Hybrid models that combine the language modeling capabilities of Attention layers with the efficiency of Recurrent layers (e.g., State Space Models) have gained traction in practically supporting long contexts in Large Language Model serving. Yet, the unique properties of these models complicate the usage of complementary efficiency optimizations such as prefix caching that skip redundant computations across requests. Most notably, their use of in-place state updates for recurrent layers precludes rolling back cache entries for partial sequence overlaps, and instead mandates only exact-match cache hits; the effect is a deluge of (large) cache entries per sequence, most of which yield minimal reuse opportunities. We present Marconi, the first system that supports efficient prefix caching with Hybrid LLMs. Key to Marconi are its novel admission and eviction policies that more judiciously assess potential cache entries based not only on recency, but also on (1) forecasts of their reuse likelihood across a taxonomy of different hit scenarios, and (2) the compute savings that hits deliver relative to memory footprints. Across diverse workloads and Hybrid models, Marconi achieves up to 34.4$\times$ higher token hit rates (71.1% or 617 ms lower TTFT) compared to state-of-the-art prefix caching systems.

Figures (14)

• Figure 1: Overview of Hybrid models.
• Figure 2: Prefix caching reuses model states of common prefixes (green) across requests, accelerating inference. Fine-grained checkpointing results in many sparsely-hit entries (blue).

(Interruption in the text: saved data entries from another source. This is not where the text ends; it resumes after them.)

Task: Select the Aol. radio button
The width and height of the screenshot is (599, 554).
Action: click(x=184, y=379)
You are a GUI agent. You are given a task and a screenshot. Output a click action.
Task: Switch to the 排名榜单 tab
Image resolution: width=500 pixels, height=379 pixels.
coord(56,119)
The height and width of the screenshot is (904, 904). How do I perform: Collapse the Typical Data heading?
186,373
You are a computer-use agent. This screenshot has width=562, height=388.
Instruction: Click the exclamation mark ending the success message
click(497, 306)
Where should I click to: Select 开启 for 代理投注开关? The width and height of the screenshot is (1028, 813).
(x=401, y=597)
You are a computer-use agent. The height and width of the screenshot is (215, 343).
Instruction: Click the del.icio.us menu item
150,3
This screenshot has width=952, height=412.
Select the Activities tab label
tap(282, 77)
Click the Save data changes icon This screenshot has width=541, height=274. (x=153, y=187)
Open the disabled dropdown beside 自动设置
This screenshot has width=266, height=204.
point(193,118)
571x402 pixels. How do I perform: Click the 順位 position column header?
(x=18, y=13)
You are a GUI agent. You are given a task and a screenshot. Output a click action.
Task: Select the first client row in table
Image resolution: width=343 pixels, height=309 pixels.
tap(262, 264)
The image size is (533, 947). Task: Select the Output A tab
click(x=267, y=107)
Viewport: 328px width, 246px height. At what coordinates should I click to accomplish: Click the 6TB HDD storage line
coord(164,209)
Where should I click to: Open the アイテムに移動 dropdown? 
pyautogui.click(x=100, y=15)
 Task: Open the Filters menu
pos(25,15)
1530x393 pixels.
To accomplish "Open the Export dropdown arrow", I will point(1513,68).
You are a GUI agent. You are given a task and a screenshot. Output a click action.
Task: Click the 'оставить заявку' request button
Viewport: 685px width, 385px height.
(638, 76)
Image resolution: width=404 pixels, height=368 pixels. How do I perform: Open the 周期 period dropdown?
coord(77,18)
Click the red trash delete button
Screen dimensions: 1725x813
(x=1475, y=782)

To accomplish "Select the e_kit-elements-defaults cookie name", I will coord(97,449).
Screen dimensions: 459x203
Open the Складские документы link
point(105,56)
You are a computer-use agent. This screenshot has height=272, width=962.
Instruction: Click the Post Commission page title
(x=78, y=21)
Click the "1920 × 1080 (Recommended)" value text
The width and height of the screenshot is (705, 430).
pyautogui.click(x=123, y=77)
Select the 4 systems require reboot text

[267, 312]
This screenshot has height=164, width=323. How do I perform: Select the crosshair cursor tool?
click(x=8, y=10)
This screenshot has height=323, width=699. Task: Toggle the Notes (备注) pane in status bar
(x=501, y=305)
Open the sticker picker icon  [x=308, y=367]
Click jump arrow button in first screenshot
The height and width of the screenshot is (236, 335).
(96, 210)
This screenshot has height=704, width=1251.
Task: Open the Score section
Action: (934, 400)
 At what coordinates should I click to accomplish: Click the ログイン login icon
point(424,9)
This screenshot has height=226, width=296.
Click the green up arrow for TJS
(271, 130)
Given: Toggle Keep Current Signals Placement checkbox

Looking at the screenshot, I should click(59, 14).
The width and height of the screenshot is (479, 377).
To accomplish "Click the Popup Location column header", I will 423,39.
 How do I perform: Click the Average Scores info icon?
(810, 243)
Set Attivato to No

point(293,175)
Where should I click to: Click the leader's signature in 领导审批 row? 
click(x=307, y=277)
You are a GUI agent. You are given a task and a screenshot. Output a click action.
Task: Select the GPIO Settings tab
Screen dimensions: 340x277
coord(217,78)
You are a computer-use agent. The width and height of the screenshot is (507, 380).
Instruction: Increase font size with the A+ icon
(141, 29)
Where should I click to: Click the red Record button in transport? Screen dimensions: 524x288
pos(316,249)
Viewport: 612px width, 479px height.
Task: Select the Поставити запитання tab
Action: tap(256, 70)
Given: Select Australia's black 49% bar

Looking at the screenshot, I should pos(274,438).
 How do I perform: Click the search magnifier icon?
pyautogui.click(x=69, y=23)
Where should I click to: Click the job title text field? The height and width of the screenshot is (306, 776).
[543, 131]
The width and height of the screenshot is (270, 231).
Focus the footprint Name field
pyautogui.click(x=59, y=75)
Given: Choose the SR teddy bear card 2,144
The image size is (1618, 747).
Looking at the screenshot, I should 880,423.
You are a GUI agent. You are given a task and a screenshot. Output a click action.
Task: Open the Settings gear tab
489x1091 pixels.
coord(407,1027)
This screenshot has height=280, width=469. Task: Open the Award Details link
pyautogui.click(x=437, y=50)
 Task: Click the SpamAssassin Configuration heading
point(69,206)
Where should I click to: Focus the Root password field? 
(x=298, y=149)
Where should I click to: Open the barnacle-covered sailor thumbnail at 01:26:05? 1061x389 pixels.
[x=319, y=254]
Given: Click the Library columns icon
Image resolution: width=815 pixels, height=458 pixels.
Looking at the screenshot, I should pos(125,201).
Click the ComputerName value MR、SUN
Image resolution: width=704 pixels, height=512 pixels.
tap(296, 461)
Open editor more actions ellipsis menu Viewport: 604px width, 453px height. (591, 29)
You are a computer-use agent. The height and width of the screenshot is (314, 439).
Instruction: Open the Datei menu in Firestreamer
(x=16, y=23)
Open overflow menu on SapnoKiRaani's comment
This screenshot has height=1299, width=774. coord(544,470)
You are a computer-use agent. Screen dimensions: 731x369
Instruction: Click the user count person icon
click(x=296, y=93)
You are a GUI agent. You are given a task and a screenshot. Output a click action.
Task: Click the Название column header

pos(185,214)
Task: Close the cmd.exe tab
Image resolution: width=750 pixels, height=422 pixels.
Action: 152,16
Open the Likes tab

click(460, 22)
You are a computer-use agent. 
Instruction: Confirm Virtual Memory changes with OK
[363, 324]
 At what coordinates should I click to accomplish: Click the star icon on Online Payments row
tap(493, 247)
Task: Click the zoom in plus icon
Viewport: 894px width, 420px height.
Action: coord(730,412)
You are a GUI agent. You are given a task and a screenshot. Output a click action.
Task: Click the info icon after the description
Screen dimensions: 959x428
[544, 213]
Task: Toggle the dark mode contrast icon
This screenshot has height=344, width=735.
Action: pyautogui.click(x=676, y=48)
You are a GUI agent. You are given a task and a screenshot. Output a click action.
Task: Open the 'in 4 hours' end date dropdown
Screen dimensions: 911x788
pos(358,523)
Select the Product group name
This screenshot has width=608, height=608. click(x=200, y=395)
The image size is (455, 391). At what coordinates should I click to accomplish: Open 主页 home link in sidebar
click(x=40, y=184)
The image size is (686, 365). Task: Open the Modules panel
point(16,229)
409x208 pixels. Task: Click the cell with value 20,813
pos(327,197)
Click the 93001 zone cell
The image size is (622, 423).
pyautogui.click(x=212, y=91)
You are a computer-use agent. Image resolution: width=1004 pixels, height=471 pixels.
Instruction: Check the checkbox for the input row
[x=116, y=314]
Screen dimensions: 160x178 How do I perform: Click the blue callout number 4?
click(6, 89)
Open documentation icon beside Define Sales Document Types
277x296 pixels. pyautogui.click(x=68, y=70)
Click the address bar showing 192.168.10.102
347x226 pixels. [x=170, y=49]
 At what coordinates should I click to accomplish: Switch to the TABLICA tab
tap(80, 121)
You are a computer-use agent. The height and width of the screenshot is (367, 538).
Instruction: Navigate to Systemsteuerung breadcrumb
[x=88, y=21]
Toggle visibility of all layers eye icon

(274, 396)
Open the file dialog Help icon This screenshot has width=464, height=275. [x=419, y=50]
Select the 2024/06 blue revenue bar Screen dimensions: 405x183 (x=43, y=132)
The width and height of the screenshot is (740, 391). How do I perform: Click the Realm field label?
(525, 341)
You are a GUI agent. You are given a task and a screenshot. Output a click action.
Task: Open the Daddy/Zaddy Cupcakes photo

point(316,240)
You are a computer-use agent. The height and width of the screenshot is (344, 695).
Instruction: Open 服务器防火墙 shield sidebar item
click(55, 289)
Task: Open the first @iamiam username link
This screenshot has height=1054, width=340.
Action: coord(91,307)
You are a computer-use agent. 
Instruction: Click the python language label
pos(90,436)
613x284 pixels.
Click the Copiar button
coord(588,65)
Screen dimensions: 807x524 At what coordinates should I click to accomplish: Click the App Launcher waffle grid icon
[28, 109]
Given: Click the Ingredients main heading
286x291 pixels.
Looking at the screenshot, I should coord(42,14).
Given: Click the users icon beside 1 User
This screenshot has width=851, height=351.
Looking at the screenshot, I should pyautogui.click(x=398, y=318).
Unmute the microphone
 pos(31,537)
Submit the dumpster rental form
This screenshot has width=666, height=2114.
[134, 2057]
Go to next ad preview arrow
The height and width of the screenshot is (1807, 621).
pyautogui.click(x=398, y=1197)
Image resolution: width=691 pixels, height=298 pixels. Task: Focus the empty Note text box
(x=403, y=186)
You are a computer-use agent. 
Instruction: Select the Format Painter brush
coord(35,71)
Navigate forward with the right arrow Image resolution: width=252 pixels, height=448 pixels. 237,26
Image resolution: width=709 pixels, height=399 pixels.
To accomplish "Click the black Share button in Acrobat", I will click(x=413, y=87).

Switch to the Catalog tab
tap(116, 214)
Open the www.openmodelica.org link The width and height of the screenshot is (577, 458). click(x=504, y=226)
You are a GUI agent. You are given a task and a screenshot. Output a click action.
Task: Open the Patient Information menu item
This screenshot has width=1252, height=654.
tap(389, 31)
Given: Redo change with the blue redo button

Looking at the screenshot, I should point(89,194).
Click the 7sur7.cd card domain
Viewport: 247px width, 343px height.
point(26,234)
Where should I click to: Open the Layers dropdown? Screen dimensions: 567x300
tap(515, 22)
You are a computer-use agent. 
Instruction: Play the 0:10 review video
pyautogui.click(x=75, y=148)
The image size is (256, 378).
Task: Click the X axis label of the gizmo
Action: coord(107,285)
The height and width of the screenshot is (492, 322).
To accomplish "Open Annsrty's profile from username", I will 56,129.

• Figure 3: Fine-grained caching of token blocks results in many SSM states being cached. This creates sparsely-hit entries in which many SSM states are never reused (a), underutilizing the precious cache capacity. Worse, this creates a huge memory usage even for a single sequence of a 7B model (b), overwhelming and thrashing the cache.
• Figure 4: Marconi performs a speculative insertion to check if inserting the prefill segment of a sequence results in an intermediate node. If so, the SSM states at the branch point are checkpointed. States at the last decoded token are checkpointed in any case. For ease of visualization, we associate model states with nodes rather than edges.
• Figure 5: FLOP efficiency of the model states of different 7B models as the sequence length scales. The more SSM layers in the model, the steeper the increase in FLOP efficiency.